* [Request A]:
Using the passage on train travel, answer each question below.
(i) When are train riders' tickets examined?
(ii) What are Pullman cars now more properly called?
(iii) On a plane, what are the differences of a first-class ticket limited to?
* [Request B]: Carry on the passage on train travel, starting right after its final sentence.

* [Selected text]:
####################
To this one can add the most recent (and apparently permanent) humiliation, the airport “security check” of carry-on luggage, complete with X-rays and occasional brusque rummaging through handbags and parcels.

None of these problems exist for train riders, whose tickets are not even examined until the train is under way. They can eat when they want, drink what they want, smoke what they want, move around at will, and do just about anything they choose. If they have a private room in a Pullman car they can . . . yes . . . they can do even that.

The Pullman cars—or as they are now more properly called, “sleepers”—make rail travel unique. There is noth­ing like them anywhere else except on steamships, a similarity that causes some connoisseurs to regard rail and sea as the only remaining ways to travel elegantly. In contrast to the airlines, a “first class” rail ticket actually buys something fundamentally different from the ordinary coach ticket. On a plane the differences are limited to seats a few inches wider and a fancier meal from the same warming oven: largely super­ficial. A train has two worlds in one. Coach cars compete with buses but are better (ask anyone who has ever taken a transcontinental bus trip). Sleeper cars afford the ultimate in sedate nos­talgia, providing comfort as the Thirties understood it.
####################
* [Material supplied]:
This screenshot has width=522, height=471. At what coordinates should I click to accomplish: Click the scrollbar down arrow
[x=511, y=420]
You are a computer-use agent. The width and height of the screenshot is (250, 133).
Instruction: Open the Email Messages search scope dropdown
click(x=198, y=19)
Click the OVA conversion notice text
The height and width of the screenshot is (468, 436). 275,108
####################
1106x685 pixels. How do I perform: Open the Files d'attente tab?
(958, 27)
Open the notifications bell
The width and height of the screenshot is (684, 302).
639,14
####################
* [Result A]:
(i) Not until the train is under way.
(ii) Sleepers.
(iii) Seats a few inches wider and a fancier meal from the same warming oven.

* [Result B]:
Amtrak’s sleeper cars are old (few date from as recently as 1955). But they are substantial in a way that flimsy new equipment like the Turbotrain is not. And they are quaint.

A simple roomette is a veritable Dis­neyland of marvelous panels, instructions, and cabinets. Separated from the hallway by both a curtain and a sliding, latchable door, it contains a seat de­signed for one but wide enough for two, a full-width window with a blackout shade, a private toilet, a folding lavatory that dispenses steaming hot water, a faucet for drinking water complete with a personal supply of paper cups, a six-foot bed that folds into the wall, a closet, and two mirrors. Beside the closet is a cabinet marked SHOE LOCKER with a second little door that can be opened from the hall, the better to allow the porter to shine one’s shoes at night. “I’m one of the few that shines ’em anymore,” opines W. Brown, the bilingual black who has worked the Sunset Limited for 32 years. “These youngsters now, they ain’t gonna shine ’em.”

Each panel of instructions is neatly fastened to the wall with two screws. ADJUSTABLE SEAT proclaims one, although the seat resolutely refuses to reveal the riddle of its adjustability. TO RAISE BED says another, with an inch-long arrow pointing helpfully to a small latch. HOOK SAFETY LINK OVER HANDLE WHEN BED IS DOWN, warns another, ominously.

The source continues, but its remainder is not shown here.